The Korea Agro-Fisheries & Food Trade Corporation (aT) organized an agricultural food export response team immediately after COVID-19 arrived in Korea and took measures for potential damage to Korean agricultural exporters by providing them with transport and financial support.

In addition, it has focused on a way to discover alternative businesses that are relatively safe for continuing overseas marketing activities.

It also held an online export consultation meeting for small and medium-sized exporting companies whose opportunities to participate in international exhibitions had been canceled and, by doing so, was able to connect some 206 domestic exporters to 158 buyers in 10 countries between April and July this year.

The participants looked a bit unfamiliar in front of their monitors for video conferences they first encountered. But, soon after, they enthusiastically introduced and explained their products to buyers on the screen, demonstrating how desperate they are to overcome this difficult situation brought on by the villainous virus.

Further, the rapid growth of online shopping has become a new opportunity for K-food. The biggest users of online shopping ― although there has been a new influx of middle-aged consumers ― are young people who are more open-minded to and curious about new food.

K-food made forays into world-famous online shopping malls such as Amazon for extensive promotion. In the meantime, some Korean food items appeared on Wang Hong live shows in China.

In fact, 50,000 bottles of Korean citron tea were sold out just in one minute through a Wang Hong live show, and this strategy turned out to be effective.

The contactless trend started from online shopping prevails now. It has pervaded all parts of our lives from cultural life including enjoying concerts and the performing arts to food delivery and so-called home training, while changing everyday life of consumers thoroughly.

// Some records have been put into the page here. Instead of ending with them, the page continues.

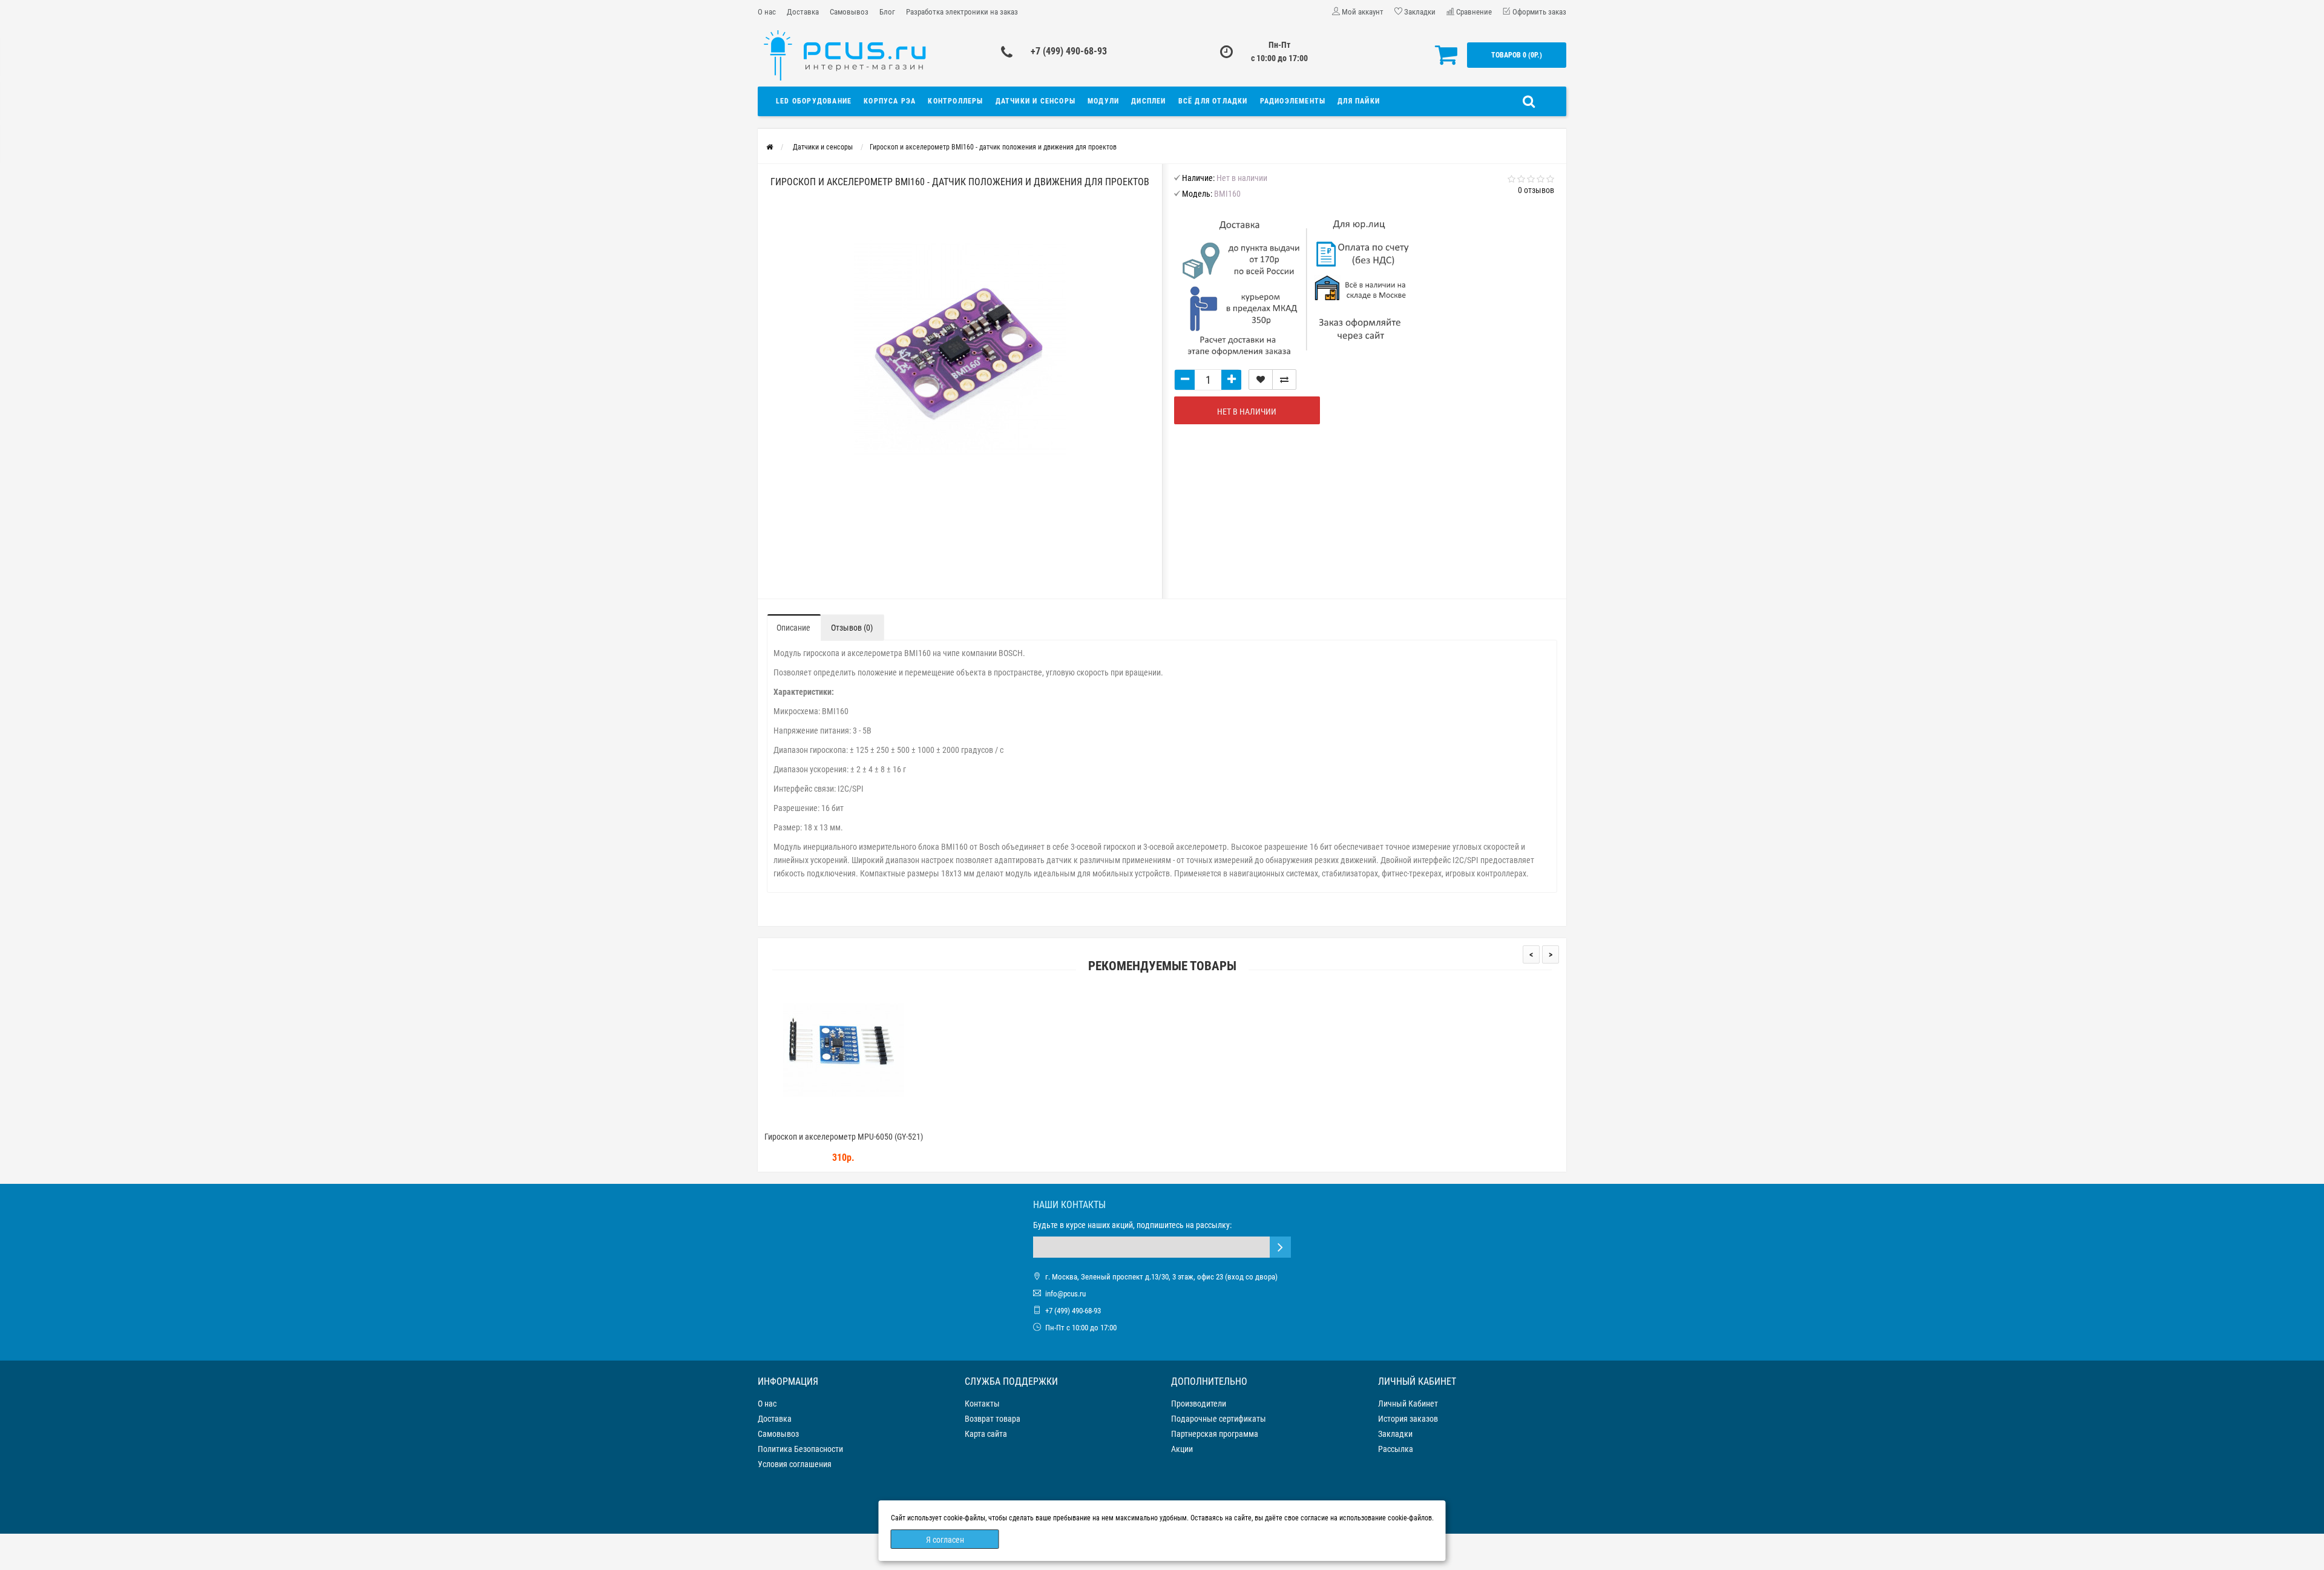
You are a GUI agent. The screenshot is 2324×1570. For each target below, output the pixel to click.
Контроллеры (955, 101)
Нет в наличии (1246, 411)
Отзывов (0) (852, 627)
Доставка (803, 11)
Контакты (982, 1403)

The aT has worked hard to secure spots for Korean agricultural products on delivery apps that are locally popular in foreign countries, and conducted some promotional events that recommend Korean food as healthy when famous fitness trainers give viewers online home-training lectures.

On top of that, it organized some other events that introduce recipes for some Korean dishes by K-pop stars for their fans at online concerts, and the introduced Korean dishes have gained popularity. It is planning to make continued efforts to keep up the growing popularity of K-food through various marketing activities.

It is sometimes said a crisis may be both a danger and an opportunity. COVID-19 is definitely a serious danger to us, but fortunately may be a boon to K-food that helps it get through this danger.

It is certain that all the hard work of farmers and exporting companies in this difficult time will bear fruit become a light at the end of the tunnel with the opportunities the aT makes for them.


Shin Hyun-gon is executive vice president of the food industry & trade division of the Korea Agro-Fisheries & Food Trade Corporation.